Basic Education Curriculum
| Subject | Grade 7 | Grade 8 | Grade 9 | Grade 10 |
| English | Grammar 7, Philippine Literature | Grammar 8, Afro-Asian Literature | English and American Literature, Mythology and Folklore | World Literature, Campus Journalism |
| Mathematics | Elementary Algebra | Intermediate Algebra | Geometry | Advanced Algebra, Trigonometry and Statistics |
| Science and Technology | General Science | Biology, Biological Science | Chemistry | Physics, Physical Science |
| Filipino | Balarila, Ibong Adarna | Teksto, Florante at Laura | Panitikang Pilipino, Noli Me Tangere | Panitikang Asyano, El Filibusterismo |
| Araling Panlipunan (AP) | Kasaysayan at Pamahalaan ng Pilipinas | Kasaysayan at Kultura ng Asya | Kasaysayan at Sibilisasyon ng Daigdig | Ekonomiks |
| Music, Arts, Physical Education and Health (MAPEH) | MAPEH 7 | MAPEH 8 | MAPEH 9 | MAPEH 10/Citizenship Advancement Training (CAT) I |
| Technology and Livelihood Education (TLE)¹ | Home Economics, Industrial Arts, Agriculture Arts, Entrepreneurship | Home Economics, Industrial Arts, Agriculture Arts, Entrepreneurship | optional | optional |
| Edukasyon Sa Pagpapakatao (ESP) | ESP 7 | ESP 8 | ESP 9 | ESP 10 |

¹RTNHS offers the following TLE courses in Grade 9 and Grade Ten levels including: Culinary Arts, Dressmaking, Cosmetology, Nursing Arts, Related Crafts, Industrial Arts, Agricultural Arts, Entrepreneurship, Computer Education

==Administration==
The Ramon Torres National High School is administrated by a secondary school principal.

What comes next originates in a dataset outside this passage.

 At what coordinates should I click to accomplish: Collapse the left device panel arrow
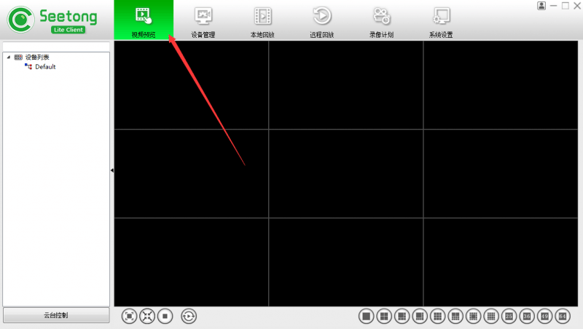[112, 170]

The current administrator is Dr. Jonaida V. Gasendo. There are also 9 department heads for academic, support and administrative units of the institution.

===School heads===
- Principal I: Dr. Jonaida V. Gasendo
- Assistant Principal II in Academics, Senior High School: Mrs. Girlie A. Panaguiton
- Assistant Principal II in Operations and Learners Support, Senior High School: Dr. Mary Jane A. Araneta

==Sections==

The Ramon Torres National High School has 30 sections for the Grade Seven level, 23 sections in Grade Eight, 20 sections for the Grade Nine and 18 sections in Grade Ten. Each sections is facilitated by a Section Adviser and each year level is supervised by a Class Adviser usually assumed by the Section Adviser of the first section.